Citrix provides several ways to access a Citrix server or published application. How you access the server determines how SecureLogin handles the authentication to the server. Although different methods are used depending on how you access the server, SecureLogin can manage all forms of authentication.
When the Citrix server requests a Windows GINA/Credential Provider authentication, the Citrix Seamless Session Interface provides the credentials by using the hidden application (platform) method. An example of this type of authentication occurs when you connect to a Citrix server through Program Neighborhood's Custom ICA Connection interface:
Figure 5-2 Custom ICA Connections
Another example of this type of authentication occurs when you export a published application to an .ica file and distribute it to your workstations. This type of authentication is enabled by installing the Credential Provider components. The authentication is not disabled even if SecureLogin is not currently active.

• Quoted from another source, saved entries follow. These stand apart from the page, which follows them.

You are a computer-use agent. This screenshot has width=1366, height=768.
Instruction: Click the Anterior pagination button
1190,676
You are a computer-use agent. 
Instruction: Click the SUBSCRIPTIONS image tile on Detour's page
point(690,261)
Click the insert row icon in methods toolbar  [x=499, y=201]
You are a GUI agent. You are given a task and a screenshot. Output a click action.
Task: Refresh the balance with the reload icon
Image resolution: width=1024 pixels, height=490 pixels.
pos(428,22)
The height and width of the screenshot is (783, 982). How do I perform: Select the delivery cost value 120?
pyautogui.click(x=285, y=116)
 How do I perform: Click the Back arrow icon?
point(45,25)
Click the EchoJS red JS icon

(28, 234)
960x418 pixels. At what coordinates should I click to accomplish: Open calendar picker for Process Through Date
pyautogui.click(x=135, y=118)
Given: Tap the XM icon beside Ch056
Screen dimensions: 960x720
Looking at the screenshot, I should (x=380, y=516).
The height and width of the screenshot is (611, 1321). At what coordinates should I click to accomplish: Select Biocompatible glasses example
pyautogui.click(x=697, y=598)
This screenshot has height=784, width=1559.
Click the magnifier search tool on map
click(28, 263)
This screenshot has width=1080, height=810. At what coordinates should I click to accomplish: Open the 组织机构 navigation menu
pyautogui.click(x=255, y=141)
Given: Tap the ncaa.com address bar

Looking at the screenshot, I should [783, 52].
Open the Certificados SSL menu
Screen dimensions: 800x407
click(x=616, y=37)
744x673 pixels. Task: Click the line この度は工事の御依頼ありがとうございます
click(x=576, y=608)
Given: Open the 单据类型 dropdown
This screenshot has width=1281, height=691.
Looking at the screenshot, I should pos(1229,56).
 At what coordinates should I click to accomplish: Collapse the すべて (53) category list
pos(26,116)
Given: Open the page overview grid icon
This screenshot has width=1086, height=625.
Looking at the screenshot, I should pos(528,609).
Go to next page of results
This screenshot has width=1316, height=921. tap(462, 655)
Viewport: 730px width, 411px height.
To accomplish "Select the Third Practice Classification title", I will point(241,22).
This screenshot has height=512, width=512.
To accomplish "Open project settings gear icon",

When a user accesses a Citrix farm by using Program Neighborhood, Program Neighborhood uses wfcrun32.exe and presents a Program Neighborhood authentication dialog box:
Figure 5-3 Program Neighborhood Authentication
Program Neighborhood then collects the credentials and sends them to a Citrix server in the farm. The Citrix Seamless Session Interface does not handle this authentication request. However, a script can handle the wfcrun32.exe file just as it can handle any other Windows application that is requesting authentication. The SecureLogin Wizard automatically creates a script that enables single sign-on to Program Neighborhood. You should modify this script to allow for error handling, such as a bad username, domain, or password.
If the Citrix farm is configured to push out shortcuts to the user's desktops, the shortcut actually calls an executable, pn.exe (for example, C:\Program Files\Citrix\ICA Client\pn.exe). Authentication to pn.exe is handled by using a script, just like using a script for wfcrun32.exe or any other Windows application.
The SecureLogin Wizard automatically creates a script that enables single sign-on to pn.exe. Be sure to include error handling in case the user enters the wrong information into the dialog box.
The Citrix Seamless Session Interface currently does not detect if users change their domains or NDS or eDirectory passwords through a Citrix connection. If a user changes one of these passwords through a Citrix connection, the interface detects the failed seamless authentication the next time that the user connects to the Citrix server. The interface then once again prompts the user for credentials.
When the user enters the correct (new) password, the interface saves that new password in place of the previous password in the hidden application within the datastore (and the local file cache if applicable).